Der Erfolg ruft ihn wach, den Hochstaplereffekt. Nicht nur bei mir. Vor allem Frauen kennen ihn. Sie fürchten, enttarnt zu werden. Nachts ein Anruf: „Sie wissen, dass du in Wirklichkeit nichts kannst“, und schon wären die Koffer gepackt.

Solange die Anerkennung sich in Grenzen hält, ist bei mir alles in Ordnung. Ich akzeptiere, was ich glaube, verdient zu haben. „Ist schon ok“, halte ich für angemessen. Aber wehe, es hagelt Lob. Das löst bei mir Panik aus. Wie kann sich mein Gegenüber so in mir täuschen? Und vor allem: Was habe ich getan, um es zu blenden? Was wird geschehen, wenn sich herausstellt, dass alles Lüge ist?

Nichts scheint mir peinlicher zu sein, als überschätzt zu werden. Am liebsten halte ich mich im Mittelfeld auf: besser nicht auffallen. Wer gesehen wird, ist exponiert. In der Schule genoss ich die Zeit zu Beginn des Schuljahres, wenn die neuen LehrerInnen noch nicht wussten, dass ich eine gute Schülerin war. Ich versteckte mich in der Masse, sie übersahen mich und ich fühlte mich sicher. Erst nach der ersten Schulaufgabe forderten sie mich auf, etwas zum Unterricht beizutragen. Inzwischen stelle ich zwar in Seminaren Nachfragen, aber mir ist immer noch nicht wohl dabei, mit einer richtigen Antwort nach vorne zu preschen.
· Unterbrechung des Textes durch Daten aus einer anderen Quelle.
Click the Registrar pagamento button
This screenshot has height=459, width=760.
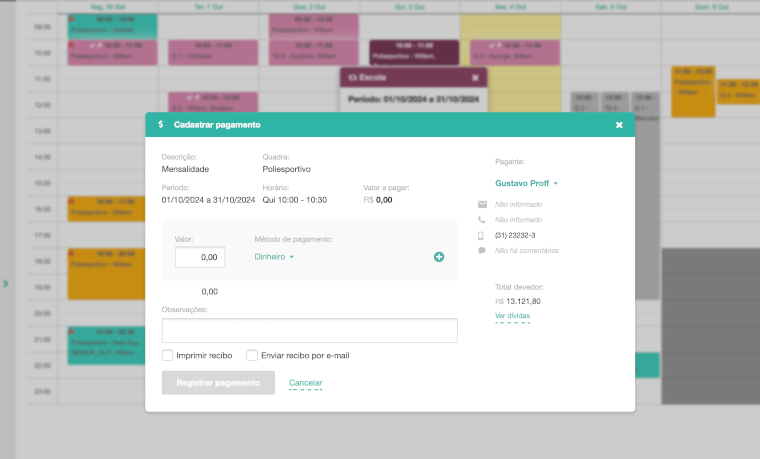point(218,383)
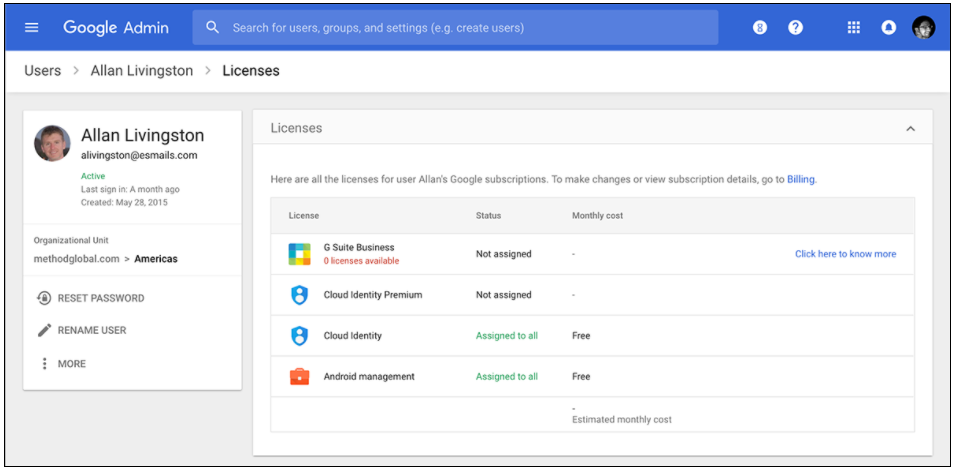Click the Cloud Identity Premium shield icon
The height and width of the screenshot is (468, 953).
299,295
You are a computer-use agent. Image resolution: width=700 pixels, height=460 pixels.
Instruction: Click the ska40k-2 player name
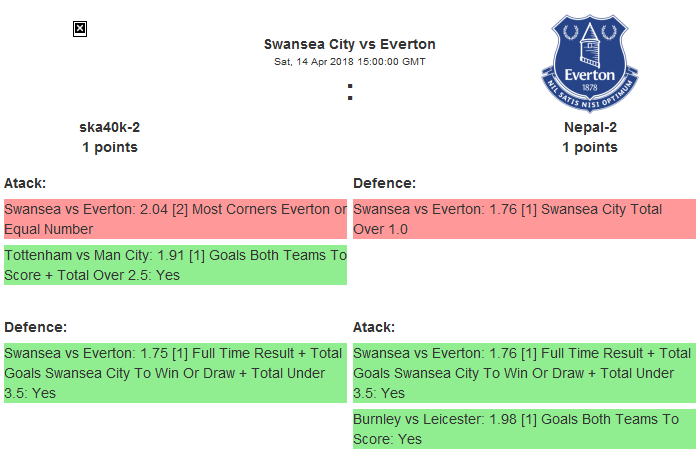[x=110, y=127]
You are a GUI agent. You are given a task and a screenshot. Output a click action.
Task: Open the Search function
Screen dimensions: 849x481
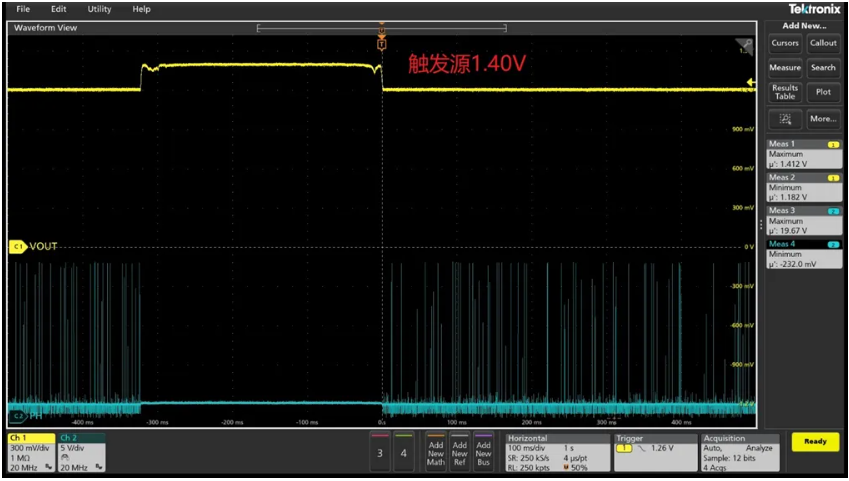coord(823,68)
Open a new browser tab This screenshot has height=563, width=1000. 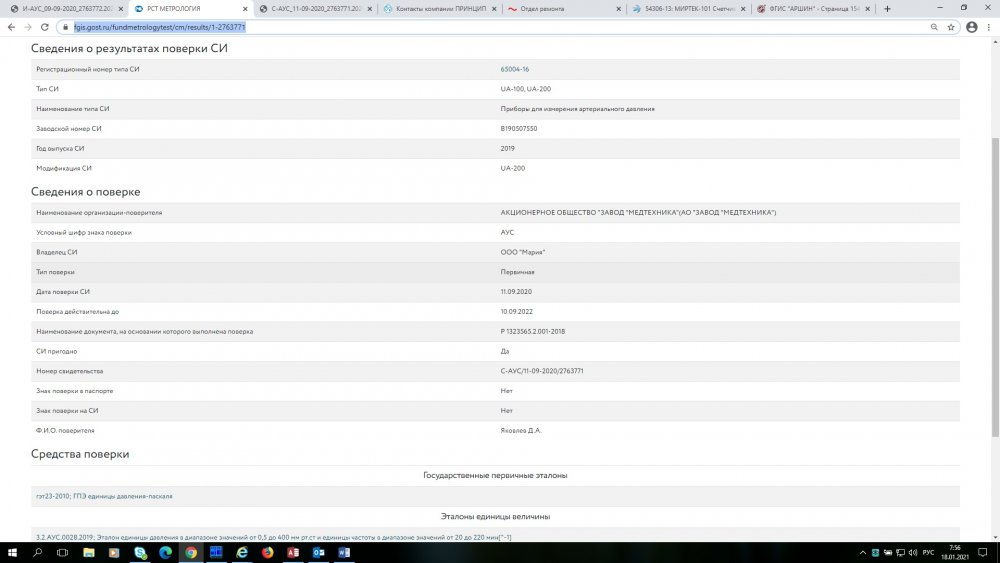[x=887, y=8]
Ausgerechnet die Hochstapler und Hochstaplerinnen scheinen den Hochstaplerkomplex gar nicht zu haben. Sie tun alles dafür, mehr zu gelten, als sie sind. Sie haben offensichtlich grenzenloses Vertrauen in ihre Fähigkeiten. Menschen am Knie operieren ohne Medizinstudium? Warum denn nicht? Solange man vorher bei Wikipedia nachschlägt, wie es geht, kann ja nichts schiefgehen.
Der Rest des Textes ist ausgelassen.